### [実施課題]
次の(a)〜(c)は本文の内容と合っていますか。それぞれ「はい」か「いいえ」で答え、判断の決め手となる本文の語句を一字一句変えずに引用してください。
(a) 禅宗では、目の前の木や石と同化するところまで広がれという。
(b) 「あるがままに受け入れる」という点では、赤ん坊よりも大人の方が優れている。
(c) 宗教家からは、どれほど成功した社会生活を送っているかが問われる。

───── 本文

注)仏教(特に禅宗)は、思考を止めることを要求する。
「あるがままに受け入れる」
◎「これは善で、それは悪だ」と思考(判断)しないで、あるがままに受け入れる。つまり、人間円(社会生活)から、動植物円へと広げる。
「宗教生活とは」
◎「善悪を思考」するのが「社会生活」、「あるがままに受け入れる」のが宗教生活。禅宗では、目の前の木や石と同化する宇宙全体円にまで広がれという。
「社会生活の観点から言動を判断」
◎宗教を知る以前は、「善悪を思考」(父母誕生後)する「社会生活」という観点から、観点だけから、人々の言動を判断してきた。
「宗教という視点から見る」
◎キリストや宗教家は、もちろん宗教という視点から見る。「あるがままに受け入れる」という点においては、大人よりも赤ん坊の方が優れている。つまり、大人よりも赤ん坊の方が宗教心を持つ。
「宗教生活の観点からはほめられるべき」
◎「放蕩息子」にしても、「妹マリアの態度」にしても、単に社会生活という観点からは、批難されるべきだろう。だが、社会生活よりも宗教生活を大切にするという観点からはほめられるべきだと見る。
「どれほど宗教心を持っているか」
◎宗教家からは、どんなに成功した社会生活を送っているかではなく、どれほど宗教心を持っているかが、問われる。

──────────
───── 収集資料

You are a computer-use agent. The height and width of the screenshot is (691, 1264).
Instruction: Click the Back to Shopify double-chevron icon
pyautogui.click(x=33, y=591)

──────────

### [結果]
(a) はい。「禅宗では、目の前の木や石と同化する宇宙全体円にまで広がれという。」
(b) いいえ。「「あるがままに受け入れる」という点においては、大人よりも赤ん坊の方が優れている。」
(c) いいえ。「どんなに成功した社会生活を送っているかではなく、どれほど宗教心を持っているかが、問われる。」